Problem: Transcribe the stretch of material from the line containing "Identify the location of taskbar-item-tangra: 1." through the line containing "coordinates (115, 422).", both lines included.

Stored records:
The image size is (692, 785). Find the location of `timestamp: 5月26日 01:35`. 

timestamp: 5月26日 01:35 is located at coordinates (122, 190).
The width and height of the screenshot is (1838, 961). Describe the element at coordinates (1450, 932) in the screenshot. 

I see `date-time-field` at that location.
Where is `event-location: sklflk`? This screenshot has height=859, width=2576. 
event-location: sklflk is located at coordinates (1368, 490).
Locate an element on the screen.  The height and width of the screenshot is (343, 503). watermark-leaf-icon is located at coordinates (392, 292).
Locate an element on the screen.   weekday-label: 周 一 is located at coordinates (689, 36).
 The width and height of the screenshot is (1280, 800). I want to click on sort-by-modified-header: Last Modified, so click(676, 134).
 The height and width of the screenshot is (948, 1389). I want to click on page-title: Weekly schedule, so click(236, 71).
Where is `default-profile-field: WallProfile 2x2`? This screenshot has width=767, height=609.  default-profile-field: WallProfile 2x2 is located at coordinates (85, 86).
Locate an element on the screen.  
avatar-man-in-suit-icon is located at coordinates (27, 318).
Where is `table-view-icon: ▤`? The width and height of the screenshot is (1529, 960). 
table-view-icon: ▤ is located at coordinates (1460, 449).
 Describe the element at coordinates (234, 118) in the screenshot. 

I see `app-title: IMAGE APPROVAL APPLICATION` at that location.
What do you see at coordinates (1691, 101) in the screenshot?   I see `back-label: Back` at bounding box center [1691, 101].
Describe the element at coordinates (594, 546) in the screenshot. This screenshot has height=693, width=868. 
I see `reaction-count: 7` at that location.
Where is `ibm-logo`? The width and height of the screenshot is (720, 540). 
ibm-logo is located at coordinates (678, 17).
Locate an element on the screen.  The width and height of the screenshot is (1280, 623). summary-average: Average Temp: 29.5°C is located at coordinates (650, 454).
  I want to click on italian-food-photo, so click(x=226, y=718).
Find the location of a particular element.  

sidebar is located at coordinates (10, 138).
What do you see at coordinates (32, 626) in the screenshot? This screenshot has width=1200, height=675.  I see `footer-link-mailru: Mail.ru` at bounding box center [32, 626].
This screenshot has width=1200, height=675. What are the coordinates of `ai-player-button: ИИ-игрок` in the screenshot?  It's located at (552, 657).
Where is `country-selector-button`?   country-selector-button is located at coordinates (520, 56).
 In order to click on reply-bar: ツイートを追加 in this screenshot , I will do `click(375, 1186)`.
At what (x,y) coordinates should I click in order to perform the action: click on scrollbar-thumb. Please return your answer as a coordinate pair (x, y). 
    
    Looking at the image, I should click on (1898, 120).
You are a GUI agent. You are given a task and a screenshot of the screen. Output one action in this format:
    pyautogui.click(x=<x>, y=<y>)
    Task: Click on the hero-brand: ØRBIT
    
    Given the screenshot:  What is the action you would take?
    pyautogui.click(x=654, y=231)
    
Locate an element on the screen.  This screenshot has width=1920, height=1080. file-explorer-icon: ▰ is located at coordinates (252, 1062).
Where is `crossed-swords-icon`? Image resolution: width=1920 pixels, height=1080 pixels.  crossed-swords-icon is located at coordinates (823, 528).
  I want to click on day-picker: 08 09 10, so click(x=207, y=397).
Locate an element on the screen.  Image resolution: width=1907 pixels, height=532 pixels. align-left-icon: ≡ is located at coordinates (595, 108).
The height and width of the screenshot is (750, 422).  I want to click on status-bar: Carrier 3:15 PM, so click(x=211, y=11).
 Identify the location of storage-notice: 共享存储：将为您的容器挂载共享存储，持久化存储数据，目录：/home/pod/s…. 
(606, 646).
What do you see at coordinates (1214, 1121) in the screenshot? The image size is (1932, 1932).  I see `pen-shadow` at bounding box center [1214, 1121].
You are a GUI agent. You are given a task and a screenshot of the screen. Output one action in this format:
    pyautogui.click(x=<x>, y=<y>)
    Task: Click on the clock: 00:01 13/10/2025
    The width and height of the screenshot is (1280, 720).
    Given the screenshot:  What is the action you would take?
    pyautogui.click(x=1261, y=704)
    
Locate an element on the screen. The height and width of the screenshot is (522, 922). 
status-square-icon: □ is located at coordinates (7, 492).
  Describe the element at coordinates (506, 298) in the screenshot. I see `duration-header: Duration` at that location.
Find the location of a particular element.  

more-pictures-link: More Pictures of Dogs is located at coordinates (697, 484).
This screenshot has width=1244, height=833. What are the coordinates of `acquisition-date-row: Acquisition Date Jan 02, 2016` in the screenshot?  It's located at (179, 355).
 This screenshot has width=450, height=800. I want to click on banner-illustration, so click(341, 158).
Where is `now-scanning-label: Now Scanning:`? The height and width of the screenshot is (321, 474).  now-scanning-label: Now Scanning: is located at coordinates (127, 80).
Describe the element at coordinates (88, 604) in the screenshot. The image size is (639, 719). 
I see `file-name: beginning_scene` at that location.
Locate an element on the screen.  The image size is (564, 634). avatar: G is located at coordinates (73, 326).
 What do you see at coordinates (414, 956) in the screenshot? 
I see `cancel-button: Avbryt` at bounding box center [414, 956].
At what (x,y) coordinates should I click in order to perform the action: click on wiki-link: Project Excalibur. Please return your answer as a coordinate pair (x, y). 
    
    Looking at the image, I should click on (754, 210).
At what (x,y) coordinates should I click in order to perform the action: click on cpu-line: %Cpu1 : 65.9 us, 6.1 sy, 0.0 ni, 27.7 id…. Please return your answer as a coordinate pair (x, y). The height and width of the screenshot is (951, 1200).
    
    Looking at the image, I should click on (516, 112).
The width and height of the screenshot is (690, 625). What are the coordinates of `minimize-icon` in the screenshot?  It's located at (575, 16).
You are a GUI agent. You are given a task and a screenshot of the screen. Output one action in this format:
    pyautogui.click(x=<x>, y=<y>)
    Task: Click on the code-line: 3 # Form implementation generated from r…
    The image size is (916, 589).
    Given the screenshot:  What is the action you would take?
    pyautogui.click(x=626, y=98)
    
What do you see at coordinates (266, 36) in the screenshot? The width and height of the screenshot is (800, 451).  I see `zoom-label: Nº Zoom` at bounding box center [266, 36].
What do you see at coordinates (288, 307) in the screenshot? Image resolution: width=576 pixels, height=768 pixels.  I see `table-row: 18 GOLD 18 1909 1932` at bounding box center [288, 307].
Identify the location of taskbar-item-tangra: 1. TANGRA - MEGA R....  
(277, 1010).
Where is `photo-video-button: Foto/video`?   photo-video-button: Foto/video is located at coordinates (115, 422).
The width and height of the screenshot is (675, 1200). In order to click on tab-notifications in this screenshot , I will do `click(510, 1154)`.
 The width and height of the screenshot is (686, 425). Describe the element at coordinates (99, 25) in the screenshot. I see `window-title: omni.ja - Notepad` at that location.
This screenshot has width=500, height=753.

Task output:
Identify the location of taskbar-item-tangra: 1. TANGRA - MEGA R....  
(277, 1010).
Where is `photo-video-button: Foto/video`?   photo-video-button: Foto/video is located at coordinates (115, 422).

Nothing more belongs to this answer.